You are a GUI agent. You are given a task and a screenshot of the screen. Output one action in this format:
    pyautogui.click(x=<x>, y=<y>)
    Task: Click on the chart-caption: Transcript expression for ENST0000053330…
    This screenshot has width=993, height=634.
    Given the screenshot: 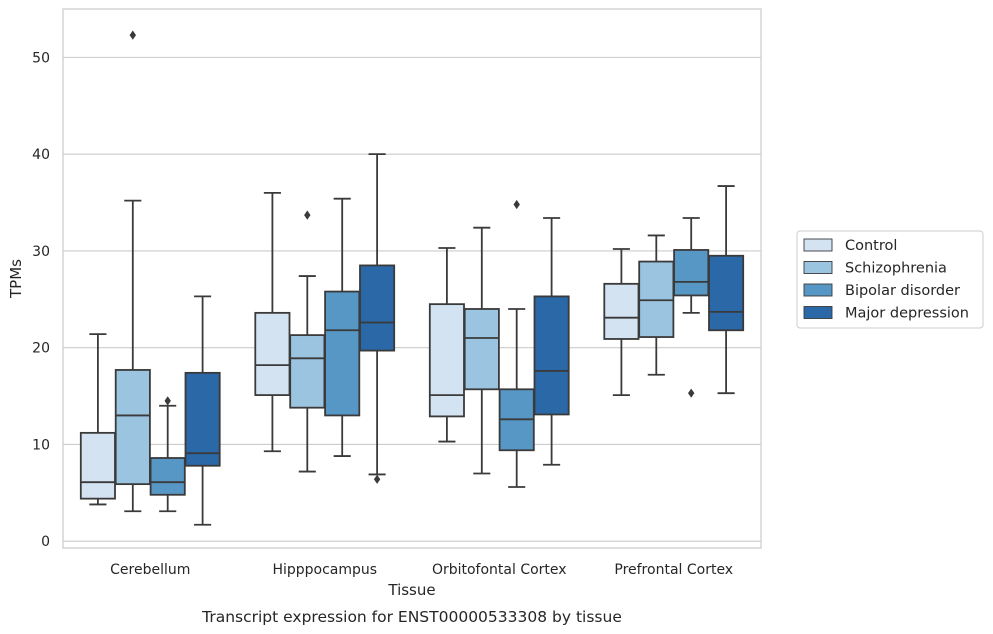 What is the action you would take?
    pyautogui.click(x=412, y=617)
    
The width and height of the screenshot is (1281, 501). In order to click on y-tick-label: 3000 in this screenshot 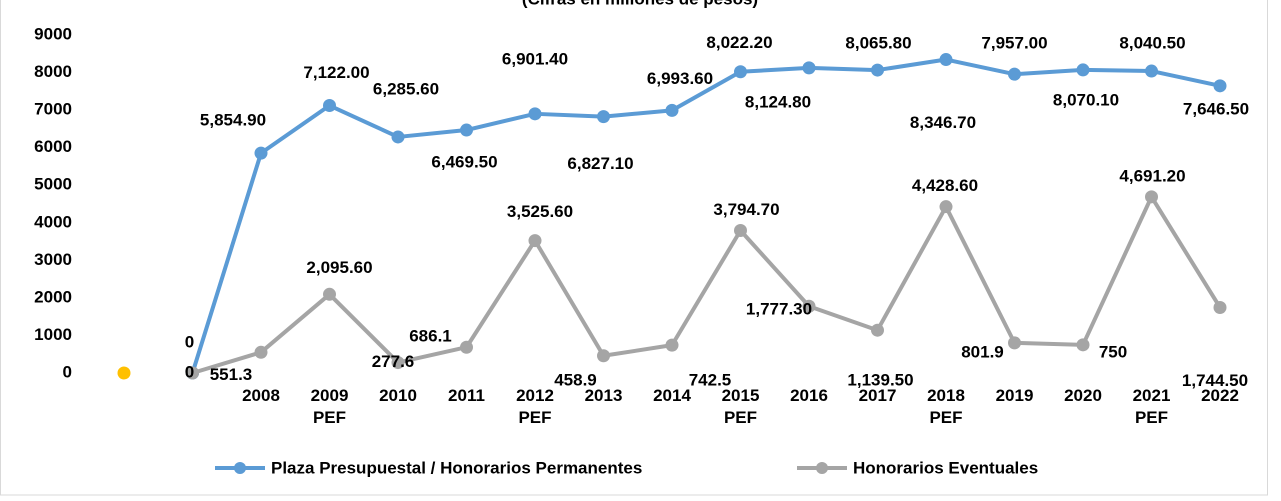, I will do `click(53, 260)`.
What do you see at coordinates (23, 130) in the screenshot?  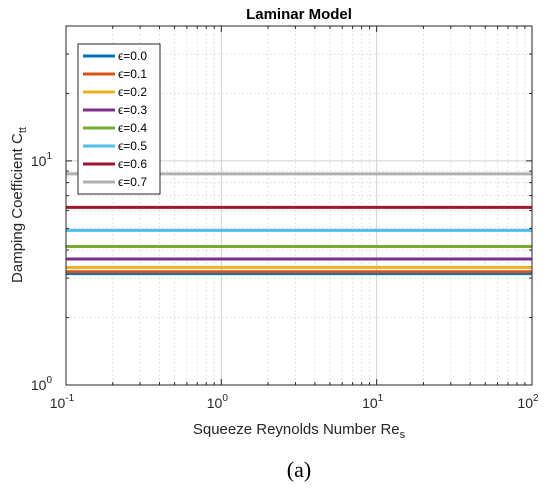 I see `y-axis-label-subscript: tt` at bounding box center [23, 130].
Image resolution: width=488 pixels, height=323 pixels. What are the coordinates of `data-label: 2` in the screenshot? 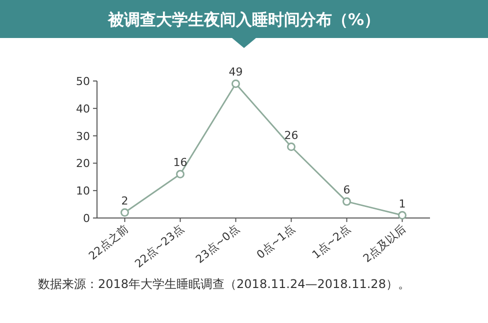 It's located at (124, 201).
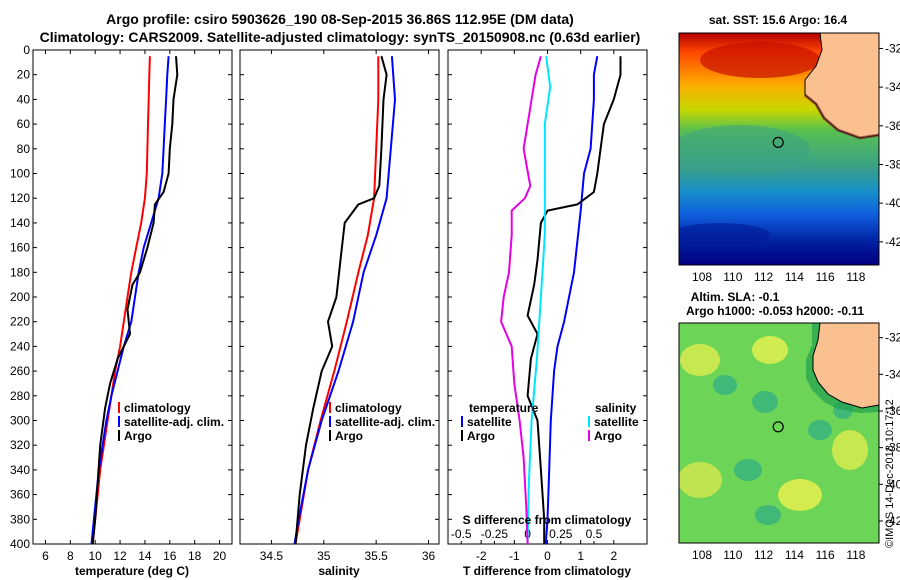  Describe the element at coordinates (514, 556) in the screenshot. I see `x-tick-label: -1` at that location.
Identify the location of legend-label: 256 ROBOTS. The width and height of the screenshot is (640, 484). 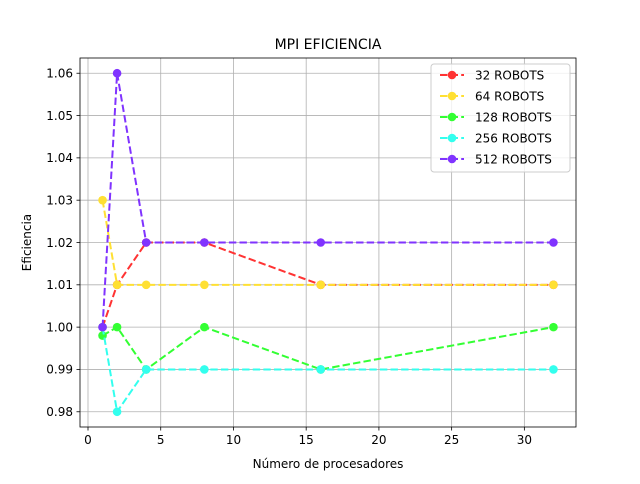
(514, 138).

▶ **Exercise details**:
Could you rewrite the records from the line with "Identify the location" through the end of the records, replacing "location" with "position" and leaving everything else unchanged? Leave the pictures out.

▶ **Solution to this task**:
Identify the position of legend-label: 256 ROBOTS. The width and height of the screenshot is (640, 484). 
(514, 138).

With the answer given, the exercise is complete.